Bagi saya, episode yang pernah "menodai" lautan dengan "limbah"-nya yang terbesar adalah modernisme. Periode ini dimulai dengan sikap ingkar terhadap apa yang berasal dari (doktrin) agama, yang akhirnya bisa membuktikan bahwa kemajuan bisa lahir tanpa campur tangan formal agama. Pertanyaannya: apakah agama lantas mati? Justru agama berkembang sangat pesat. Agama sebagai spirit tetap berfungsi seperti ulasan Max Weber, yang menyatakan pengaruh etika Protestan dalam kapitalisme, tapi bukan doktrin formal Protestan. Di Amerika kita sering memperoleh laporan tentang kebangkitan Kristen. Dan akhir abad ke-20 hingga awal abad ke-21 sering dipahami sebagai kebangkitan semua agama di dunia, dari agama-agama besar hingga ajaran spiritual.
Agama juga bukan seperti satwa liar yang hutannya telah punah sehingga harus dilindungi. Bukan pula seperti candi, kuil, dan bangunan kuno lainnya yang kehilangan daya sihirnya sehingga tidak dipedulikan, maka perlu dirawat secara khusus dalam "cagar alam" dan "cagar budaya" yang dijamin oleh peraturan. Padahal agama terus hadir dalam kehidupan ini, lembaga-lembaga keagamaan: pendidikan, pesantren, syiar, penerbitan, ormas, film, musik, dan lain-lain semakin tumbuh dan tidak menunjukkan perlunya sebuah "cagar agama". Yang perlu diwaspadai sebenarnya bukan agama yang bisa dinodai atau akan punah, tapi "overdosis" agama yang sering dibawa pada penyebaran kebencian, kekerasan, dan terorisme.
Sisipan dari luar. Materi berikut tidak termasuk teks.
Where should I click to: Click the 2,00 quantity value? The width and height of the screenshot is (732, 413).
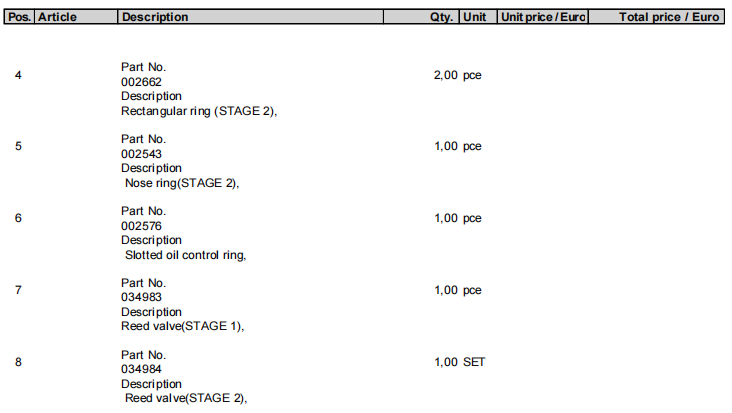pos(445,75)
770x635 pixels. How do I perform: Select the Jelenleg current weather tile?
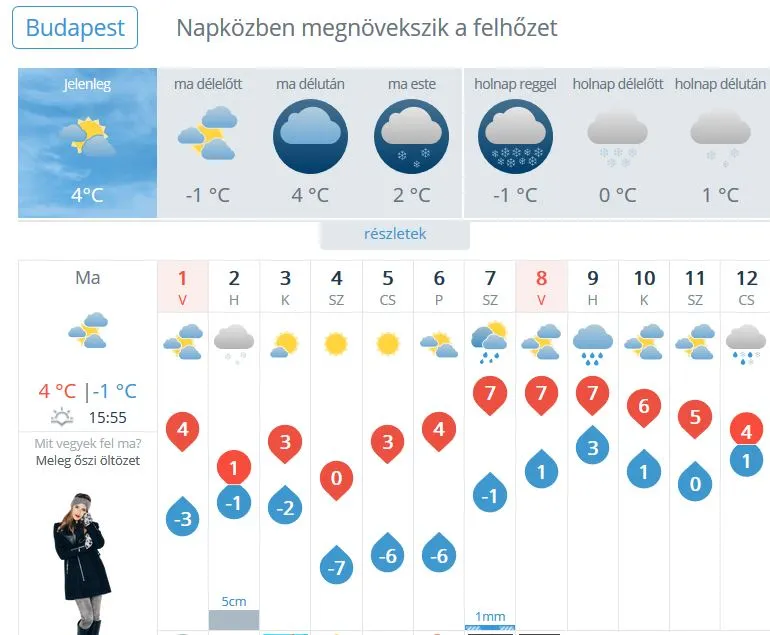88,142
Dari penelusuran sejarah ini bisa disimpulkan, agama tak bisa dinodai dan dibunuh. Rahasia ketahanan agama ini bukan karena ia dijaga oleh undang-undang yang memberikan sanksi pidana kepada kelompok yang dianggap menodainya, melainkan karena diberikan kebebasan kepada umat untuk mengembangkan agamanya dalam pemikiran, perayaan, dan kebudayaan sehingga agama terus langgeng. Agama tak akan punah selama ia mampu bersanding dengan kemaslahatan manusia.
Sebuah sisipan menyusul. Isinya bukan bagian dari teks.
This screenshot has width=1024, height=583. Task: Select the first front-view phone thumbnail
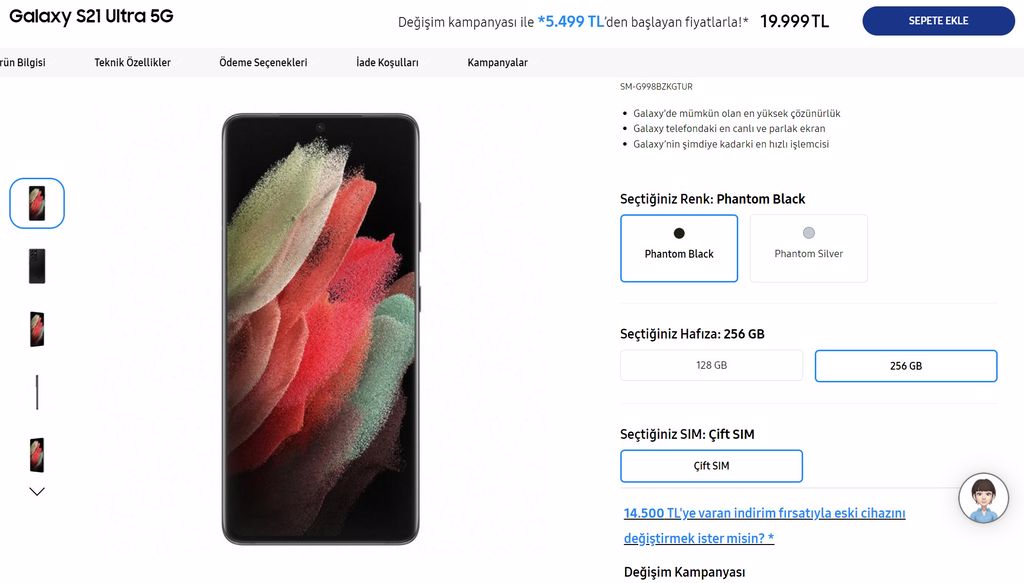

Karena itu, bagi saya, peraturan yang beriktikad-meskipun baik-ingin melindungi agama merupakan kesia-siaan. Bahkan peraturan ini telah dijadikan dalih pelanggaran. Peraturan itu dijadikan pembenaran bagi seorang saudara untuk menikam saudaranya yang lain hanya gara-gara perbedaan agama. Seharusnya peraturan itu lebih ditujukan pada perlindungan manusia yang menganut agama, bukan pada agama yang menurut keyakinan pemeluknya telah dijamin keabadiannya. Seperti Abdul Muthallib, kakek Nabi Muhammad, yang menyerahkan urusan agama (Ka'bah sebagai Bait Allah) kepada Pemiliknya.